WHAT THE TASK ASKS:
Below are some records. Count the lines with "Identify" in them and give nothing but the total.

EXTRACTED MATERIAL:
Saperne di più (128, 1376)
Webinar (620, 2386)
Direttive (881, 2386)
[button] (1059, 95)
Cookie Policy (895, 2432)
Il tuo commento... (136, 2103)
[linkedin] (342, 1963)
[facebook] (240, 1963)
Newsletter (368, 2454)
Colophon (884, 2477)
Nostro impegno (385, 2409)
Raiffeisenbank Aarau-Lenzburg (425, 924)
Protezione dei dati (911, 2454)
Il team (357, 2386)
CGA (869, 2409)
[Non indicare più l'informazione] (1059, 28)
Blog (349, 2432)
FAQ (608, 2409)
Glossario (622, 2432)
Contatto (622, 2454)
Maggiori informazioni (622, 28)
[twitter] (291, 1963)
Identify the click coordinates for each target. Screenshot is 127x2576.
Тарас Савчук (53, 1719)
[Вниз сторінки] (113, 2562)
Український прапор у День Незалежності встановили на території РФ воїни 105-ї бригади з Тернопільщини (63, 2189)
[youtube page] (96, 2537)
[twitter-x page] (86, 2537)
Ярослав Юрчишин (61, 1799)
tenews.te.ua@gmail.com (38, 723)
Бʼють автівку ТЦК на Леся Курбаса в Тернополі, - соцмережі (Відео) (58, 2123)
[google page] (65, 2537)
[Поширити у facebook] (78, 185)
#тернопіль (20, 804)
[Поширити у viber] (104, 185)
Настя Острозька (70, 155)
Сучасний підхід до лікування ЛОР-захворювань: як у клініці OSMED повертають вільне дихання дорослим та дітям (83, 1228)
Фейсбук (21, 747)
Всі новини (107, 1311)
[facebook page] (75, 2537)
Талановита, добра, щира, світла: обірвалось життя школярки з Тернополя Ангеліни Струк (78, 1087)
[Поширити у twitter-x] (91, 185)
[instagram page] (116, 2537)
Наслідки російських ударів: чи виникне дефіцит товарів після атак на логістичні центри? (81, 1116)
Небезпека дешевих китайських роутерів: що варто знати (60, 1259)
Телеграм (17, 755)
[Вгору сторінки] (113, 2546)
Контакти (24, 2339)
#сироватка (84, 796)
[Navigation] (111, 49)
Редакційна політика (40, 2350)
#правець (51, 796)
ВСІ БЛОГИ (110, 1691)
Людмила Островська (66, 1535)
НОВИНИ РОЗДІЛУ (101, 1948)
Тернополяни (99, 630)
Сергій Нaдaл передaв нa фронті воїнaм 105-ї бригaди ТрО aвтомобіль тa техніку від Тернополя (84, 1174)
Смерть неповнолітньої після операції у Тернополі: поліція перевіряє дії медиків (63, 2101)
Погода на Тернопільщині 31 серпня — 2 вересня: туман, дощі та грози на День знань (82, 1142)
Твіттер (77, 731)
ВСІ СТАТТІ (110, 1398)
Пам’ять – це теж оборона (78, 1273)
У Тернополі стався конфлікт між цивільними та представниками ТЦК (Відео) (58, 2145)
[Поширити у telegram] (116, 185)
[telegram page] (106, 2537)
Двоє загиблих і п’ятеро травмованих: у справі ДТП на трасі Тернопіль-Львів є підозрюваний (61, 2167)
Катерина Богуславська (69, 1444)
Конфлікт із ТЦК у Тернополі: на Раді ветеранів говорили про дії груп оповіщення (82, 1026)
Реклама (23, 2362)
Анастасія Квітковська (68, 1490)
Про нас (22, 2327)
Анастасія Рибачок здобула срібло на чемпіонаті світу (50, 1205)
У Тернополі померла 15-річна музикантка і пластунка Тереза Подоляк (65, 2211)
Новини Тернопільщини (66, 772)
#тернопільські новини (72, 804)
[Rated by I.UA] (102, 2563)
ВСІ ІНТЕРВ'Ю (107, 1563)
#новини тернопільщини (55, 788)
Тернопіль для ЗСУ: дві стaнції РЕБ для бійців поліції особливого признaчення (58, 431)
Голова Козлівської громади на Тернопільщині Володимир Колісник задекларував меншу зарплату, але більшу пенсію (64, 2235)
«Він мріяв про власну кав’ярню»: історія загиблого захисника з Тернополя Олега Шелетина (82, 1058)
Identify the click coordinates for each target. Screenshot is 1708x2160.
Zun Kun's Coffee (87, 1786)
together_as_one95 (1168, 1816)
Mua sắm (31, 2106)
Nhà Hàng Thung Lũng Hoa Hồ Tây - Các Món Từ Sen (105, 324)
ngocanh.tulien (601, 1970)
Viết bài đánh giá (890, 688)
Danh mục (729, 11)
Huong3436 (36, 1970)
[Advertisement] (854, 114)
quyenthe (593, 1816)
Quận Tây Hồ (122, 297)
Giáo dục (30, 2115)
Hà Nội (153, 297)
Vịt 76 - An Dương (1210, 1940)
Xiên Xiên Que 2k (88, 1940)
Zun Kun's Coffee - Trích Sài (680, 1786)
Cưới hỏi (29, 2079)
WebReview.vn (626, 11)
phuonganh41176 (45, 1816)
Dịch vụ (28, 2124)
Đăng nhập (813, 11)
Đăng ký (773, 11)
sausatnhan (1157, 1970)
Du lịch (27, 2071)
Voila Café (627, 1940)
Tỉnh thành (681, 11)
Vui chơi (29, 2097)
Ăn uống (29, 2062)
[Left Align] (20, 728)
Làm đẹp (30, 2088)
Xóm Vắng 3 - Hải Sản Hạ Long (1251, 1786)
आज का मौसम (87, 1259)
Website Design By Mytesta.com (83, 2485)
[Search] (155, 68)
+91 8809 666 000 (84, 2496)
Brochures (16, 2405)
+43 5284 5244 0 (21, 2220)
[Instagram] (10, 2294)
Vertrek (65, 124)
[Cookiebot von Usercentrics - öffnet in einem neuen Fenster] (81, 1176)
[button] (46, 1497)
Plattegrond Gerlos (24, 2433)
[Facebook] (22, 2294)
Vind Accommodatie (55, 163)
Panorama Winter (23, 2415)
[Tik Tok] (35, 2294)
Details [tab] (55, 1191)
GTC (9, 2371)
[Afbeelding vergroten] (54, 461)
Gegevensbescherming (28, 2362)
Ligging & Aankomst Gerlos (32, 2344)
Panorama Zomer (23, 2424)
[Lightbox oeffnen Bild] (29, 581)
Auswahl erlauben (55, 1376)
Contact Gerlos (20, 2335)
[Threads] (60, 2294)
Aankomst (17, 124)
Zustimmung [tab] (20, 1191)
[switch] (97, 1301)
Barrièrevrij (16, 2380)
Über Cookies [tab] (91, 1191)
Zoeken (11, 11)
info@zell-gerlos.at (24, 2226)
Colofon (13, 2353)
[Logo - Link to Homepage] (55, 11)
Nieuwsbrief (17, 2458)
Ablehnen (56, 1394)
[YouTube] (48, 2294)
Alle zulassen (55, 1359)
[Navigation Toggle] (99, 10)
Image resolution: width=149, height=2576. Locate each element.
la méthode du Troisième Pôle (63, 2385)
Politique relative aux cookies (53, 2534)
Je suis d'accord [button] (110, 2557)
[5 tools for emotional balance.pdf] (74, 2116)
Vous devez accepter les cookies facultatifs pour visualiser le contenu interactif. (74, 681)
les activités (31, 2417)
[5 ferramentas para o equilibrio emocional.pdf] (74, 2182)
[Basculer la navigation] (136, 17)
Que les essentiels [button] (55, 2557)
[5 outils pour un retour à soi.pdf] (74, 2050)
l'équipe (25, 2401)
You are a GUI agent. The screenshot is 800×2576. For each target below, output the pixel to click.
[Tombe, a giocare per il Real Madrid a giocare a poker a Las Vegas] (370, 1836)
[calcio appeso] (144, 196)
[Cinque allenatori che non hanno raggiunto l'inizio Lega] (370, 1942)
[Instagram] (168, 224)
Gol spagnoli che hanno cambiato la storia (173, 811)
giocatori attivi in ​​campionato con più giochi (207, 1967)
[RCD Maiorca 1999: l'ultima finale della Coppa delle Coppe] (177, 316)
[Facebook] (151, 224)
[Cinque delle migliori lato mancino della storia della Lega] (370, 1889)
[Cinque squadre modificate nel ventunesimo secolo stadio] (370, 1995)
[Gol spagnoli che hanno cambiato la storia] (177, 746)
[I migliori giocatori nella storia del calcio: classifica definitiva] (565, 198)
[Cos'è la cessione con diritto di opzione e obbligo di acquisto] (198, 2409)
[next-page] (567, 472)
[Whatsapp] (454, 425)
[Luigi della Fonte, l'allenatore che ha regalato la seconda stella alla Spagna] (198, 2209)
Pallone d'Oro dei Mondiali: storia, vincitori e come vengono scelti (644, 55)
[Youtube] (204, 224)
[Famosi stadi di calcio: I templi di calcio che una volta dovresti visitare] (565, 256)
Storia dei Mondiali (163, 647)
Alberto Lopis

SOLUTION FOR THIS EXERCISE:
2